= Microsoft Music Central =

CD-ROM music encyclopedia by Microsoft Home

Microsoft Music Central is a discontinued music encyclopedia on CD-ROM produced by Microsoft, similar to their Cinemania product and part of the Microsoft Home range. The corpus includes a selection of biographical articles from the Guinness Encyclopedia of Popular Music a spin-off of the Encyclopedia of Popular Music written by Colin Larkin, album reviews from Q Magazine alongside new ones, and still images and full-motion video clips. Two editions were released – one in 1996 and another in 1997.

The encyclopedia also allows browsing by artist, album, and genre, searching for particular keywords, and viewing portraits, album covers, song clips and video clips in the gallery. Music Central includes informational 'tours' led by the recorded voice of an artist (or an imitation of their voice, in the case of Little Richard) on their own musical genre. The tour directs the user to particular articles and media.
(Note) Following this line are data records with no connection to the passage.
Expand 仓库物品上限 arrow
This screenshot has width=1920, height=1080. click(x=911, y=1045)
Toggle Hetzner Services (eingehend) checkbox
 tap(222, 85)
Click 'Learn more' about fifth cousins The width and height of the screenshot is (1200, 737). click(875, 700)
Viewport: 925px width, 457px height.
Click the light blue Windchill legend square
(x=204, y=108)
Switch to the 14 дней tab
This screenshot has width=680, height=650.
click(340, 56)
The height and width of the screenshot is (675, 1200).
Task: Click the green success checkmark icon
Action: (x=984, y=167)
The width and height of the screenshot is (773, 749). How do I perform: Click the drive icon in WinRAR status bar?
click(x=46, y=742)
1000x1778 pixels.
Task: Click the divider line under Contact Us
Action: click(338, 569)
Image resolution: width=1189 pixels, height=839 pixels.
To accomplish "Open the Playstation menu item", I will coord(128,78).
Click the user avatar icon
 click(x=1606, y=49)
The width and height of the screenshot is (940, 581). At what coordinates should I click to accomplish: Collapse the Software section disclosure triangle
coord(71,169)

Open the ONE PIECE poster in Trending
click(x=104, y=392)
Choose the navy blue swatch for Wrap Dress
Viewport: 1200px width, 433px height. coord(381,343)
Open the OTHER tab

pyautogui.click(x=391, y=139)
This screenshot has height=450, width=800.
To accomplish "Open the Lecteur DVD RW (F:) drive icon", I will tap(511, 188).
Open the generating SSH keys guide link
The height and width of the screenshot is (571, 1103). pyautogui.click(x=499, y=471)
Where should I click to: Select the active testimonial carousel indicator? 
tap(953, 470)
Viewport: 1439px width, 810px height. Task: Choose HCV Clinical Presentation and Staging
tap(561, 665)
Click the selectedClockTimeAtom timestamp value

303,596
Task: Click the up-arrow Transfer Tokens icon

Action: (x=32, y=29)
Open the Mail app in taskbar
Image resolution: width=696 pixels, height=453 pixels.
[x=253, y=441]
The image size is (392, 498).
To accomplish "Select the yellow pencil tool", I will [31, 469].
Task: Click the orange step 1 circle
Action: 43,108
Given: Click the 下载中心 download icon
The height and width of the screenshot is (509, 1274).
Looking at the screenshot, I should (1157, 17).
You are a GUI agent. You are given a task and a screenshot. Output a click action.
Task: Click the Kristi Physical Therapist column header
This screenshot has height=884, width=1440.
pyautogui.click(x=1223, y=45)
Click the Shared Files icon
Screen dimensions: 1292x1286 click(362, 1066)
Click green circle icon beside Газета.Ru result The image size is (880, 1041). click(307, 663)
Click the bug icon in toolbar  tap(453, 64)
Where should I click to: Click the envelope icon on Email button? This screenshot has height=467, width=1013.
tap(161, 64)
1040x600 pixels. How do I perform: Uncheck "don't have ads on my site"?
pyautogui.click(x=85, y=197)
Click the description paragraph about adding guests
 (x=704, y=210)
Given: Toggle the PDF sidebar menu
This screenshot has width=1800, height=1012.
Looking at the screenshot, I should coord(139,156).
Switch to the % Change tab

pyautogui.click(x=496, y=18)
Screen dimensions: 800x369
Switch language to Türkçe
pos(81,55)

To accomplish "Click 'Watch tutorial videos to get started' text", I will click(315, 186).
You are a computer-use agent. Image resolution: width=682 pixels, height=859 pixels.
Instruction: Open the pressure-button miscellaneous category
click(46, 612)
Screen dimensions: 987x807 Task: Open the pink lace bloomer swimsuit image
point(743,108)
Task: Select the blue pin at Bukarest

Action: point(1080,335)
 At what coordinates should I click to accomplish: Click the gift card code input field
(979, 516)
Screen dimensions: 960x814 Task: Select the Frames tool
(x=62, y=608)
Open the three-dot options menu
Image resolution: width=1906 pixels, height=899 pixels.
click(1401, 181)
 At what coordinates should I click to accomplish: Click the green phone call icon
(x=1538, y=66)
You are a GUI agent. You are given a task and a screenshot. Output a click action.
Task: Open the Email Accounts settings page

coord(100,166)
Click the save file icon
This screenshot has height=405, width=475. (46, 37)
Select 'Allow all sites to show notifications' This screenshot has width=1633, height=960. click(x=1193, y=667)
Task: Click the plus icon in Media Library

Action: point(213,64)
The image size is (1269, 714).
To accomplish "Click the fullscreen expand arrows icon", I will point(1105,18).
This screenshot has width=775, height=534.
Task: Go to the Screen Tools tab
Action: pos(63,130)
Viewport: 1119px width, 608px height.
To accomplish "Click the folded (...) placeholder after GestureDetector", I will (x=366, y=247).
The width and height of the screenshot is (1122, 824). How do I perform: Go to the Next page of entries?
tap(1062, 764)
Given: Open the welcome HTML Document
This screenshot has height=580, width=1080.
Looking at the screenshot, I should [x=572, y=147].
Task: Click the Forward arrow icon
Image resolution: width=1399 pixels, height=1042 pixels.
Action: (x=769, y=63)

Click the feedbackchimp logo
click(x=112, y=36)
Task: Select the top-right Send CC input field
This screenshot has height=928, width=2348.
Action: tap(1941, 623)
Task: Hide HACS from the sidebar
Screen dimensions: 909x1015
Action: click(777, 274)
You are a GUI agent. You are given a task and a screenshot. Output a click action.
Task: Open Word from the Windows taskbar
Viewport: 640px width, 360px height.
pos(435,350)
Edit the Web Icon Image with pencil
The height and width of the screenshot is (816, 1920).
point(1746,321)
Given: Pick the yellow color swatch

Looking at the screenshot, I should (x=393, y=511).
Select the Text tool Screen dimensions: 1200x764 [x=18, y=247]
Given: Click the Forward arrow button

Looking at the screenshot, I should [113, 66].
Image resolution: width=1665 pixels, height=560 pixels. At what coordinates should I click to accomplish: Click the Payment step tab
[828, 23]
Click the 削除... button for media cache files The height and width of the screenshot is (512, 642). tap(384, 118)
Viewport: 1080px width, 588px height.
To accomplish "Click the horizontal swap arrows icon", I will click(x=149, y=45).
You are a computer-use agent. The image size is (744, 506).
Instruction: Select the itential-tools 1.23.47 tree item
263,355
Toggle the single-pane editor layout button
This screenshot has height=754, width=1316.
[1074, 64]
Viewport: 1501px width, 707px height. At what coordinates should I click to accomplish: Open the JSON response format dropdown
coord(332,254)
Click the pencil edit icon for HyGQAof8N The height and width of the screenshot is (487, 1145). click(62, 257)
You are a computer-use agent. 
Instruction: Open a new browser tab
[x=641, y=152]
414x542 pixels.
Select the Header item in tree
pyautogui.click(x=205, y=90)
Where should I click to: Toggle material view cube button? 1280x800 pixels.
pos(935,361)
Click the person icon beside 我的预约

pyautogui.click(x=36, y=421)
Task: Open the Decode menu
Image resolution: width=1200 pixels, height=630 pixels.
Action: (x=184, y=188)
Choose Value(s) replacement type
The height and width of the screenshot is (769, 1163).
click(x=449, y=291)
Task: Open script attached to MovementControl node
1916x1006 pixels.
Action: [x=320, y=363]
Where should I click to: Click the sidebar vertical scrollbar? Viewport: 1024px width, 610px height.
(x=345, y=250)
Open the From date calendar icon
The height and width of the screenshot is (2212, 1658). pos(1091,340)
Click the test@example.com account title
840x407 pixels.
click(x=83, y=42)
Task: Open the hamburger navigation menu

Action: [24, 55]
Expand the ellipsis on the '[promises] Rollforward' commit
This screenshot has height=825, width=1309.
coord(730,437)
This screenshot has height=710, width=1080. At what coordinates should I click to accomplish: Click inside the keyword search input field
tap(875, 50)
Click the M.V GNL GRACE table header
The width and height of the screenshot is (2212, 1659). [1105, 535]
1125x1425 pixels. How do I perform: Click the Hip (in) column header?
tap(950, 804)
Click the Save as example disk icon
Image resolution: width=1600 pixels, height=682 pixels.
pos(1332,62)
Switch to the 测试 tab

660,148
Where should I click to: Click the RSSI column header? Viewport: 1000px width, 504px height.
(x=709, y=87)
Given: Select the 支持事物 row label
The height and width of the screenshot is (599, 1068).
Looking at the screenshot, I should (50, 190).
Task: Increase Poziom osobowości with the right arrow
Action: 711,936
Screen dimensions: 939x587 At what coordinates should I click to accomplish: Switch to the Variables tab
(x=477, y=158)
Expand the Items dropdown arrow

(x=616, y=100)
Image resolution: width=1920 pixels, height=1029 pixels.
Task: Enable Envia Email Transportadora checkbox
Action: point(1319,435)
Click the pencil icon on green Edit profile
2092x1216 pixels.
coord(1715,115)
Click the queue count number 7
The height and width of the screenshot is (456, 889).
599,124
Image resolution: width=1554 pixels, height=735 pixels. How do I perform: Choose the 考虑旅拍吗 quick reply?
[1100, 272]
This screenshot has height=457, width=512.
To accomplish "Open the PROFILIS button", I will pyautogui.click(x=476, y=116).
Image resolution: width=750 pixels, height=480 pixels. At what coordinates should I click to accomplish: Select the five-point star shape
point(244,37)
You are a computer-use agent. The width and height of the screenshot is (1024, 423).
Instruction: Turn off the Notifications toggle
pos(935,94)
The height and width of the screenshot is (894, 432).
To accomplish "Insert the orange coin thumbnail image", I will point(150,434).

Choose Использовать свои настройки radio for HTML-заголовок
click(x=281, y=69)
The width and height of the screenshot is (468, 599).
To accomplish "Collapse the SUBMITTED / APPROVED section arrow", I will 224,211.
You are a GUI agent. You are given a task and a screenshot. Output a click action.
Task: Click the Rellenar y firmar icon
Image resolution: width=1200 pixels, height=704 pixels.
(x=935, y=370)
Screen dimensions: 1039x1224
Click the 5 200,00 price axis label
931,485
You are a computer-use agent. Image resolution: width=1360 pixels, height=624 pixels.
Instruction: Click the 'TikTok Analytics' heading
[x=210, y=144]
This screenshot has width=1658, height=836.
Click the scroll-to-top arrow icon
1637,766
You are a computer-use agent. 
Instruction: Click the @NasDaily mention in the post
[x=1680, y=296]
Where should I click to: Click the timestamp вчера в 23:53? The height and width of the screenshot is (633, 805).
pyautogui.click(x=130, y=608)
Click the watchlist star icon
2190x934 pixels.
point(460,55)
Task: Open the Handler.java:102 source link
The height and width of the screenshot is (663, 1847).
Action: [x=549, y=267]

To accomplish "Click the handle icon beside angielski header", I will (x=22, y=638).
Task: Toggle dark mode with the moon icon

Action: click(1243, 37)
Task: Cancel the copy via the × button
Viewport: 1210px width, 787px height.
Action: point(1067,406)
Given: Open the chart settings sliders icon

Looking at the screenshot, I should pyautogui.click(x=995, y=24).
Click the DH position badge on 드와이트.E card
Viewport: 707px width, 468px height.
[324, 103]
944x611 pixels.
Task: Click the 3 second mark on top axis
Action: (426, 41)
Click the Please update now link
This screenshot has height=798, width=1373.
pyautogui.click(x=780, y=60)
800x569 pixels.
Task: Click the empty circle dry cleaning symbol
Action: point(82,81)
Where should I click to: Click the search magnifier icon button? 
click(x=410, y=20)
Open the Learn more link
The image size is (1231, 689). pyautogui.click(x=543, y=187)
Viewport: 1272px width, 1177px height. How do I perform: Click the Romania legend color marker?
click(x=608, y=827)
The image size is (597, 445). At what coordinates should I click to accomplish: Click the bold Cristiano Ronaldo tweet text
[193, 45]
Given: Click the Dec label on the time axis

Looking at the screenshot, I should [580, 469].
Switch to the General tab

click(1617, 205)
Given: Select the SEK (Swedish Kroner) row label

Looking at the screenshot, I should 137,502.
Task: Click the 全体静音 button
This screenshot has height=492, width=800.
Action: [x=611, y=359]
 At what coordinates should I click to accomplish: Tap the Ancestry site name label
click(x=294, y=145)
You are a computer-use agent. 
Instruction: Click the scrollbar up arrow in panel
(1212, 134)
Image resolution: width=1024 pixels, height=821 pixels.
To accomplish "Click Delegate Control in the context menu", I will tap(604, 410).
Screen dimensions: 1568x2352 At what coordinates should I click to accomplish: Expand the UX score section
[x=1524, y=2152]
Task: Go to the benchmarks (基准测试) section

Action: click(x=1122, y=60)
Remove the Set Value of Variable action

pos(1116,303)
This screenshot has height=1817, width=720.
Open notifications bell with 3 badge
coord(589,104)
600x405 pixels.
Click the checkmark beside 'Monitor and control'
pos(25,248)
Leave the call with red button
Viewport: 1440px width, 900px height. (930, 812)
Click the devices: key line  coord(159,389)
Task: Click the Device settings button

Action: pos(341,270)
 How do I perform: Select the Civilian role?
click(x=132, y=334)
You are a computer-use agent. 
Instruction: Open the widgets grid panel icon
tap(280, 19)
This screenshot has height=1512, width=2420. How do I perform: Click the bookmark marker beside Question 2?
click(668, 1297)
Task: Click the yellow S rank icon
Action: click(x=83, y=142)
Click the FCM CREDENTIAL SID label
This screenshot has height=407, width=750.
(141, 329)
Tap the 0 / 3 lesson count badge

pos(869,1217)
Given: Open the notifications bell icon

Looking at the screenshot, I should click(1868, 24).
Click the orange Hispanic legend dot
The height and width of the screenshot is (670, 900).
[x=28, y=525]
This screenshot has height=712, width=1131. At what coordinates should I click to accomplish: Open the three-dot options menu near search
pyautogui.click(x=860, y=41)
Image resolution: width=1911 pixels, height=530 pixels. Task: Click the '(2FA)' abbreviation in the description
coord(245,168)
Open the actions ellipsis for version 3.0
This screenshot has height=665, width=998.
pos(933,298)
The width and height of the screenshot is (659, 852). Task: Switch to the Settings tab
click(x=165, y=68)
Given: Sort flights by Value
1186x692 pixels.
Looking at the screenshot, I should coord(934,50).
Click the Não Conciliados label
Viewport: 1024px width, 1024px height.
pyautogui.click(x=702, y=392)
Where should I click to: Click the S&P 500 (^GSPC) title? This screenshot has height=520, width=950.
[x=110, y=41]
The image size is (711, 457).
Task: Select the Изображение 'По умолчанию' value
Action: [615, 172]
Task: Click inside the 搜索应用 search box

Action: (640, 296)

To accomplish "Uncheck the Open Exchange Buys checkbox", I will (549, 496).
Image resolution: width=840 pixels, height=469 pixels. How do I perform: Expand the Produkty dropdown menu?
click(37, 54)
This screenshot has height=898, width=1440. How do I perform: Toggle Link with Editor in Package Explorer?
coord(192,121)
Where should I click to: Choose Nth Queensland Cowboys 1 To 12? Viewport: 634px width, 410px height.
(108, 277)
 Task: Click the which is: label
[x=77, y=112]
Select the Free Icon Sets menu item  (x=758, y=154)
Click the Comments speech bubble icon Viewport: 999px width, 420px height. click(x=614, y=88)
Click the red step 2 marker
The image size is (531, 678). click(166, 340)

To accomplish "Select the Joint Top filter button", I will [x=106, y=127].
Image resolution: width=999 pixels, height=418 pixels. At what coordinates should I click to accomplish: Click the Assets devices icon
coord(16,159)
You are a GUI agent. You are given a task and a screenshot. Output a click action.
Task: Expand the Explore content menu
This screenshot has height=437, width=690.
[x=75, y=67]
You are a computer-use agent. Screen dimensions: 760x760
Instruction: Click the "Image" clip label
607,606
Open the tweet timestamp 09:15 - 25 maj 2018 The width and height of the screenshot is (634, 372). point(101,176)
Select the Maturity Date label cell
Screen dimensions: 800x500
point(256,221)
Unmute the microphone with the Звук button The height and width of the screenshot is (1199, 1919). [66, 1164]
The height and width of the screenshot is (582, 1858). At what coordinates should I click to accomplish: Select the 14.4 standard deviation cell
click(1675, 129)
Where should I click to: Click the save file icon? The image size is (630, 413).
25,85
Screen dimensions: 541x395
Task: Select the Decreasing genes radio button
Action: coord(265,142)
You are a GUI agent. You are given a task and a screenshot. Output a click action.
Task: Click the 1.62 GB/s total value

Microsoft Music Central Online was a similar product that was launched concurrently, described by Microsoft as an electronic magazine. In addition to the information found on the encyclopedia, it featured new interviews, reviews, articles, and music news. For a time, Microsoft compiled this new information and made it available for offline download as monthly updates for owners of the digital encyclopedia.